This book should be called How To Be Unhappy! How To Be Happy by David Burton is a memoir about his life as a teenager, which includes depression, anxiety, sexual orientation confusion and much more. I have received this book from NetGalley in exchange for a honest review.
How To Be Happy by David Burton
A funny, sad and serious memoir, ‘How to Be Happy’ is David Burton’s story of his turbulent life at high school and beyond. Feeling out of place and convinced that he is not normal, David has a rocky start. He longs to have a girlfriend, but his first ‘date’ is a disaster. There’s the catastrophe of the school swimming carnival – David is not sporty – and friendships that take devastating turns. Then he finds some solace in drama classes with the creation of ‘Crazy Dave’, and he builds a life where everything is fine. But everything is not fine.
And, at the centre of it all, trying desperately to work it all out, is the real David.
Again a book with very mixed feelings. I started reading this book, not realizing it was a memoir (yeah I know it’s on the cover, blurb and title…) so it was very confusing for me. But when I realized it was really the life story of the writer, it made me feel really sad and depressed (I’ll get to why later).

→ Given information:

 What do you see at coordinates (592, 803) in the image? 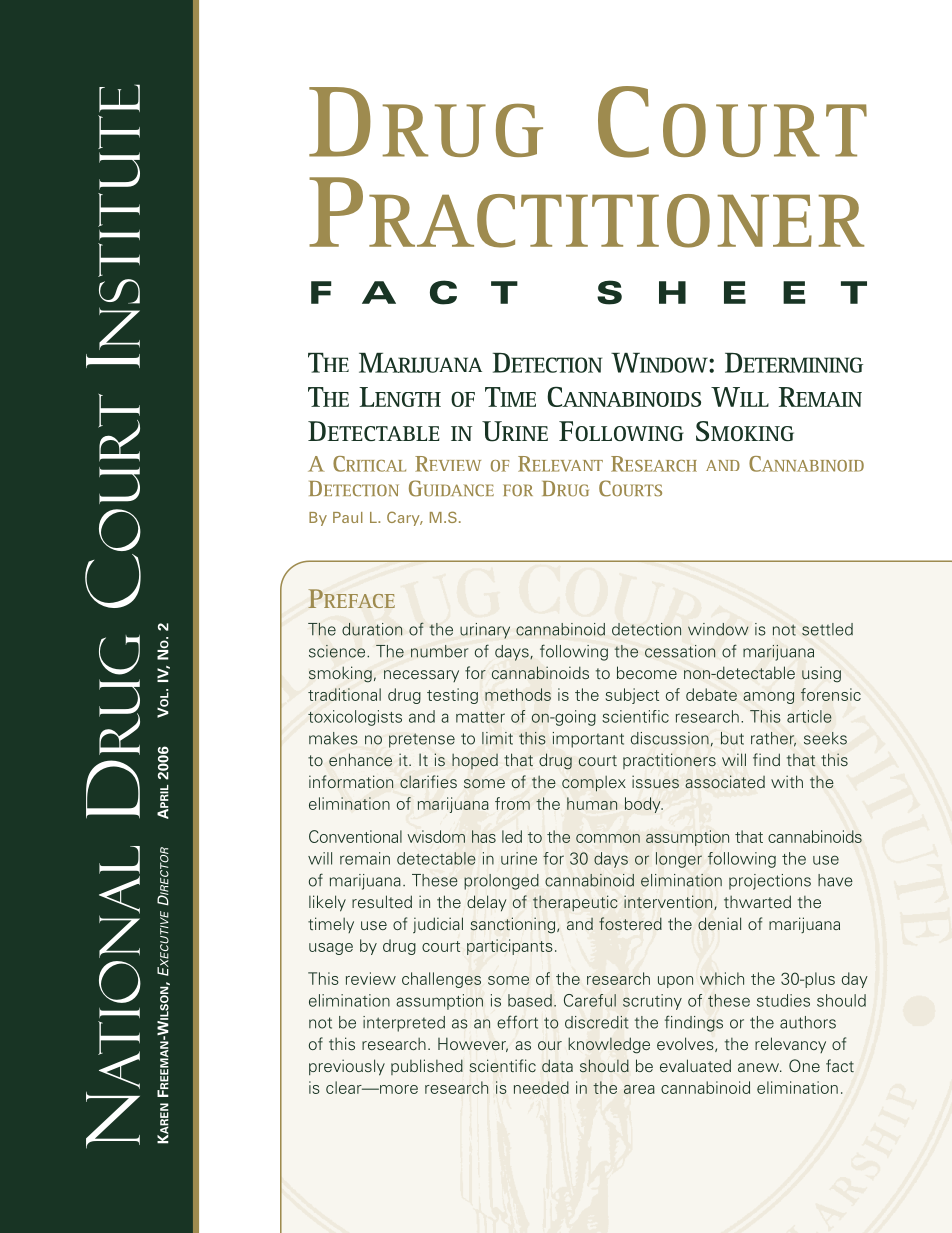
I see `human` at bounding box center [592, 803].
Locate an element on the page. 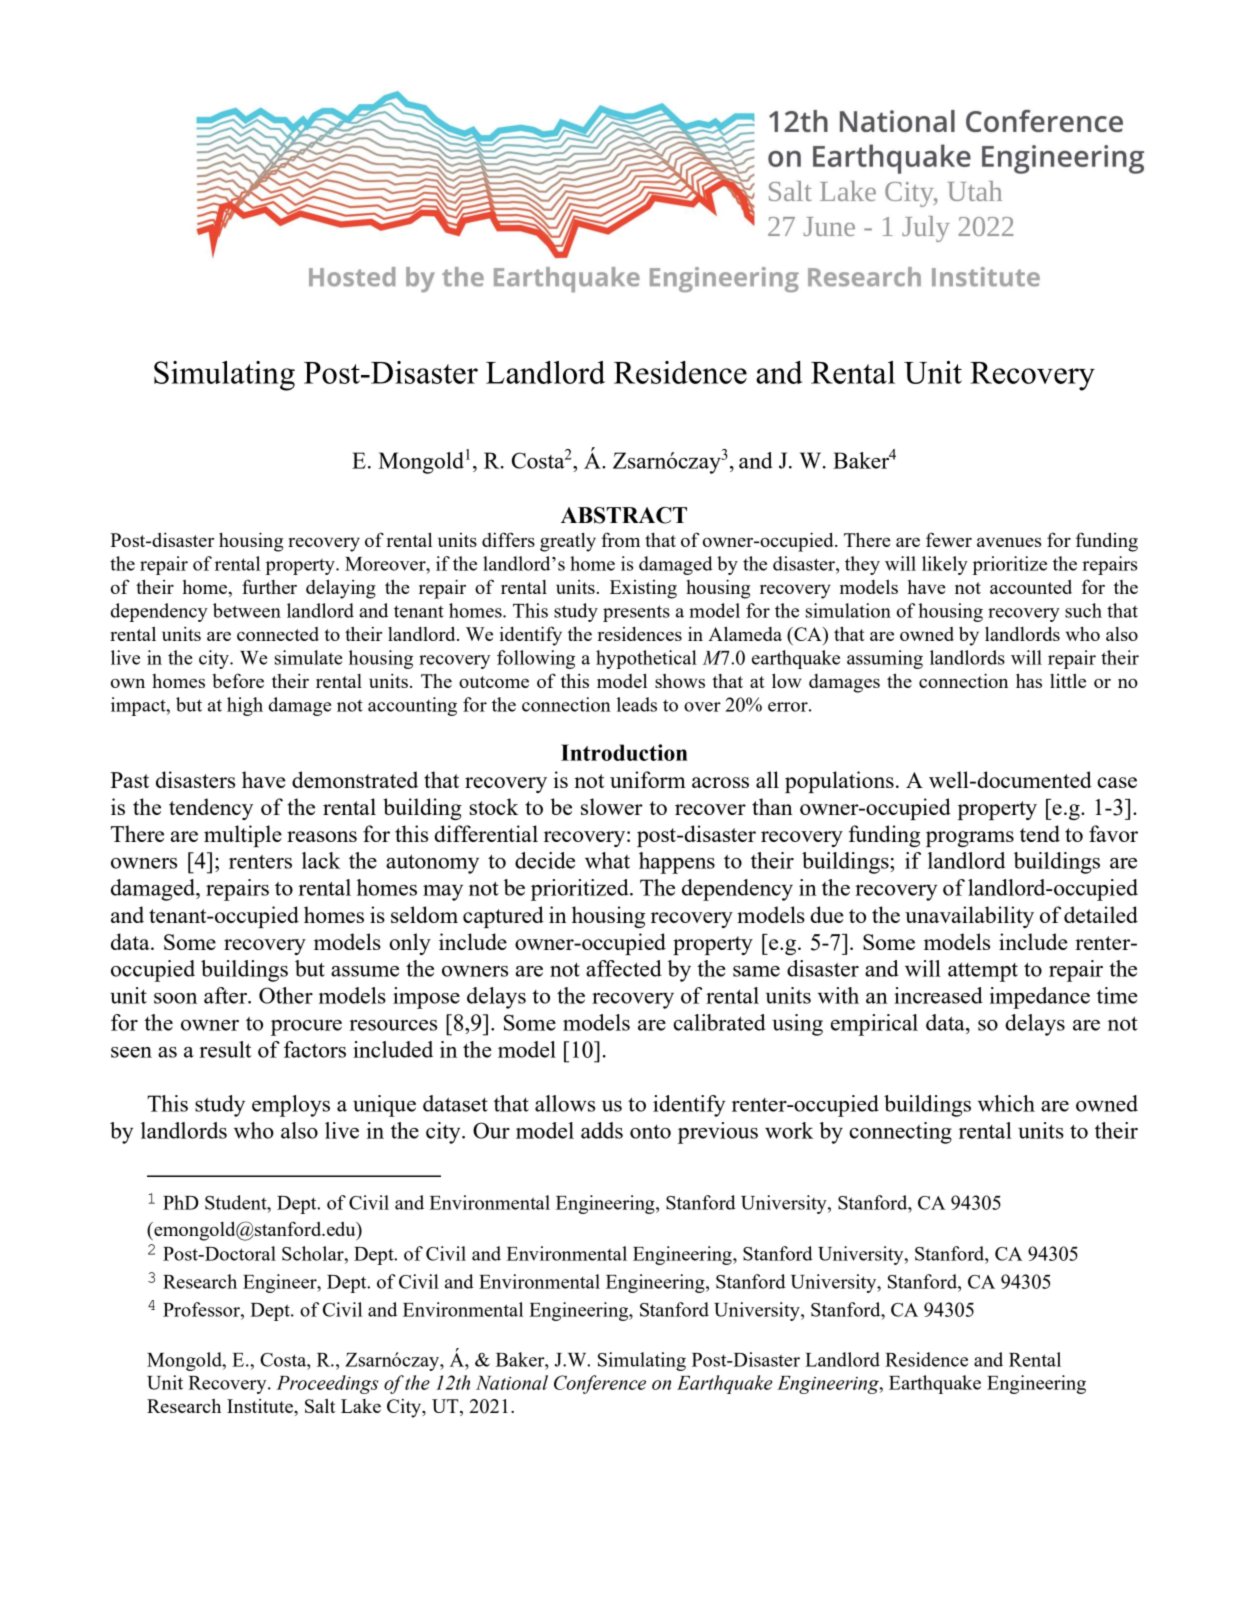  further is located at coordinates (269, 586).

→ Problem details: According to the book review, why was the reviewer confused when starting the book? Explain in one to three sentences.

→ Task solution: The reviewer began reading without realizing the book was a memoir, even though the cover, the blurb and the title all say so. Not knowing it was the writer's real life story made the book confusing at first.